A. Tony: Yes, weight plays a major part in both knee pain and the development of knee arthritis. As before, on a simple level, if you weigh more, more forces go through the knee. It is actually much more complicated than that - as an example, the forces across the kneecap on certain activities increase up to seven times bodyweight, so a small drop in weight can be extremely beneficial.
Q. Orienteer: Do you have any advice for curing my chronic trochanteric bursitis? Cortisone doesn't work. I've spent over two years committing to stretching and gluteal muscle strengthening, but I'm not seeing any improvement yet.
A. Tony: This should have settled by now. A bursa is merely a bag of tissue which fills up with fluid to protect bony prominences. Sometimes the inflammation can be persistent. I would confirm the diagnosis with an MRI. Treatment options beyond what you have already had would include an ultrasound-guided steroid injection (to make sure it's in the right place), or surgical excision.
Q. lissielou: I was diagnosed with Tietze's Syndrome two years ago. I have got progressively worse with every rib swollen and dislodged now at the sternum and at the back. I am in constant pain and have lost a lot of grip in my right hand, I get numbness down my right side and have started to develop bony lumps on the bones now. Does this sound normal? Is there anything else I can do (aside from taking anti-inflammatories and painkillers which I'm already doing)?
A. Tony: I'm sorry to hear you're suffering. I would definitely see an orthopaedic surgeon for this. In its mild form, Tietze's syndrome is merely irritation of the small joints as the ribs join the breastplate. This is clearly much more severe. I think you certainly need further investigation with some x-rays and maybe a CT or MRI in the first instance.
Q. mummyfluffbrain: I have suffered with RSI and other muscular skeletal problems off and on for the past nine years, principally caused by working at a desk but exacerbated by carrying children.
The only treatment offered to me by the NHS has been four physiotherapy ultrasound sessions which have achieved nothing. As my condition can be quite debilitating, I have had no choice but to fund my own treatment and after a lot of expensive trial and error, I have found that a combination of the Alexander Technique and osteopathy works best to relieve my problems.

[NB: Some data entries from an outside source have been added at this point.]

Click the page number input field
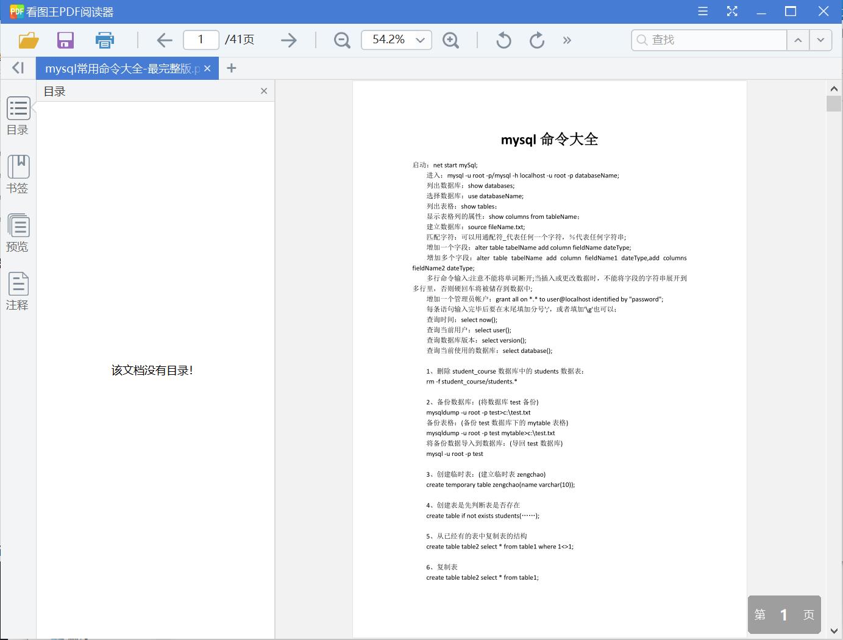 click(x=201, y=40)
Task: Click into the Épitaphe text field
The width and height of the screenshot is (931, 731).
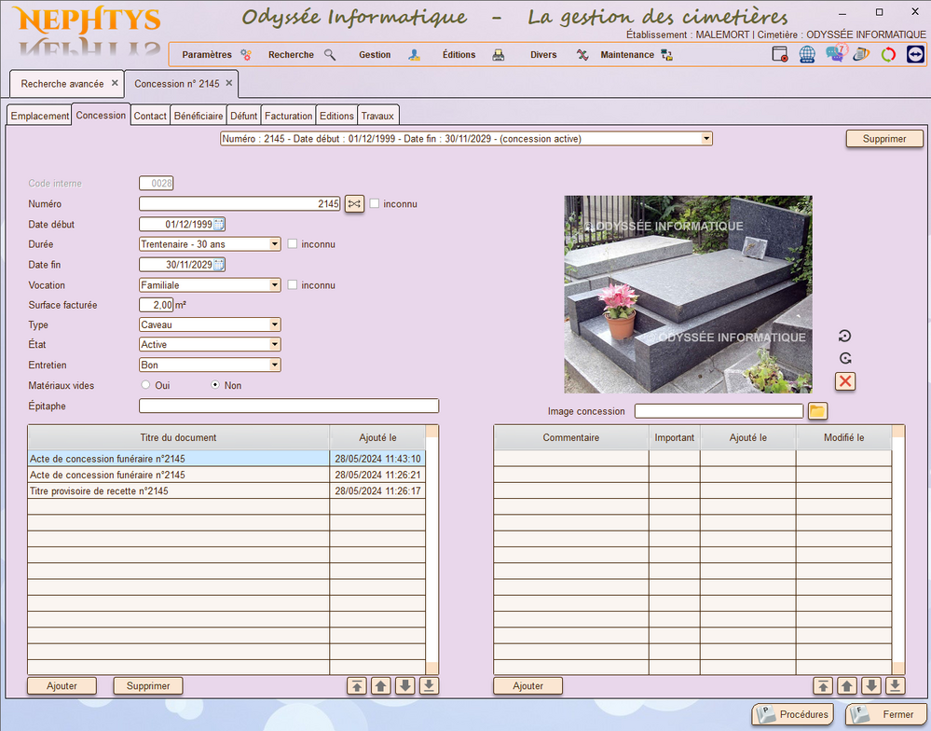Action: coord(289,406)
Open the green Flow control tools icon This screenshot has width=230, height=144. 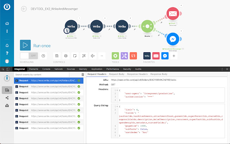click(x=115, y=56)
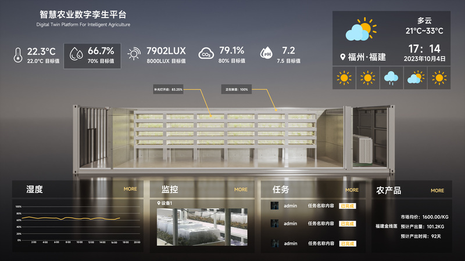Select the partly cloudy forecast tile
This screenshot has height=261, width=465.
[415, 78]
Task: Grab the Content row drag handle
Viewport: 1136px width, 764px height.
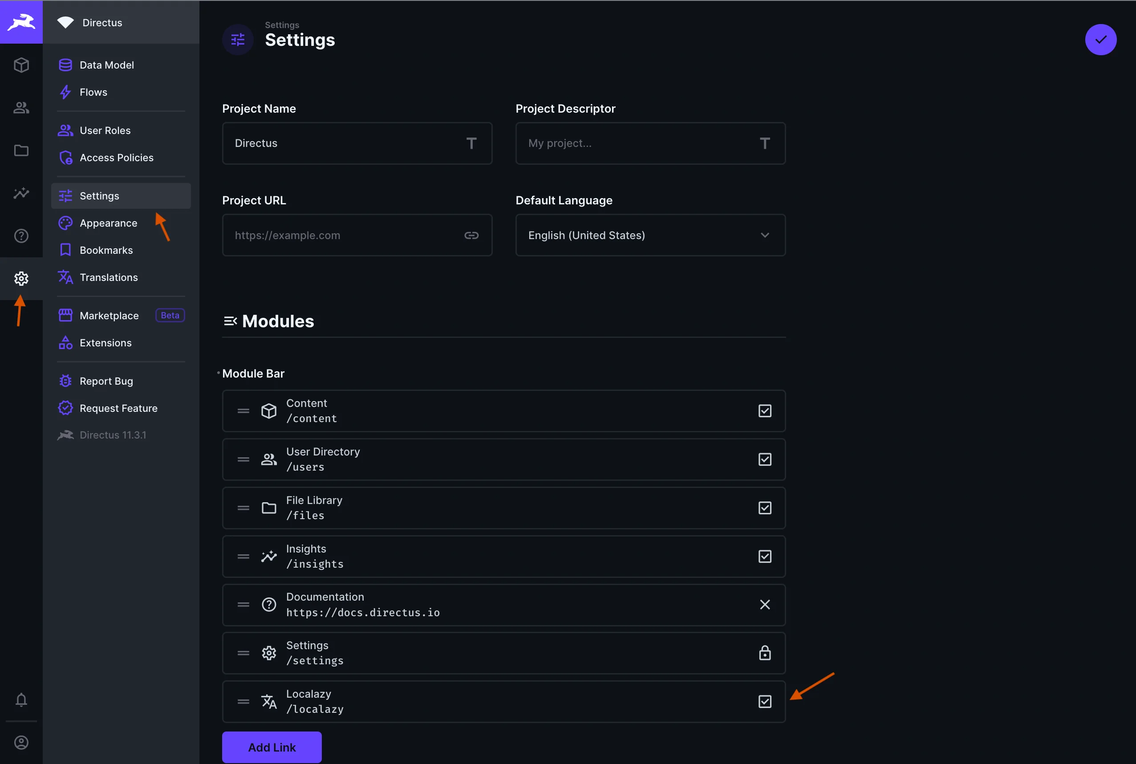Action: (x=243, y=411)
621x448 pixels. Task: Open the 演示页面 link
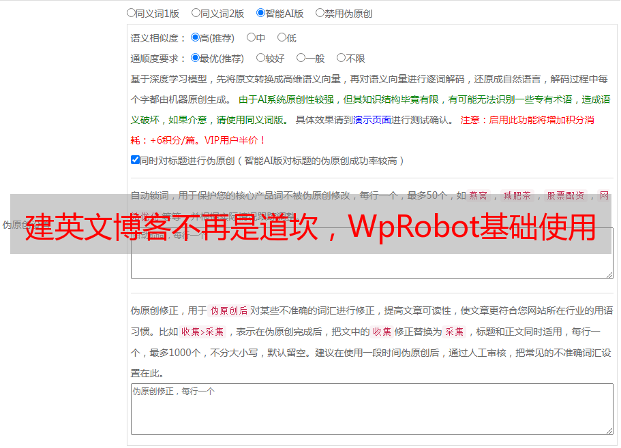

Given our increasing reliance on technology at work and home, RSI and other muscular skeletal problems are on the increase. So why is there not more widespread understanding and diagnosis of the problem and funding of appropriate treatments?
A. Tony: To be quite frank, this is why I have just set up the London RSI Clinic. It is not just the NHS. Even in the private sector, patients tend to be passed from pillar to post without any support or guidance. There are big gaps between referrals and often patients have expensive treatments which end up never working. Our approach is a multidisciplinary team. There is no duplication of referrals and no wasted time at all.
With regards to osteopathy, this is usually extremely beneficial as one component of therapy. The reason for this is manual-type therapy (manipulations, deep friction massage) can help release the tethered tissues and nerves. All therapies that are based around correct posture, breathing and core strength have been shown over many years to help with musculoskeletal problems. It is the bedrock of treatment of these conditions.
DISCLAIMER: All information and advice is provided as a source of general guidance only and should not replace the advice of your doctor or any other individual in the health care profession. If you have any concerns about your symptoms please see your GP or call NHS Direct.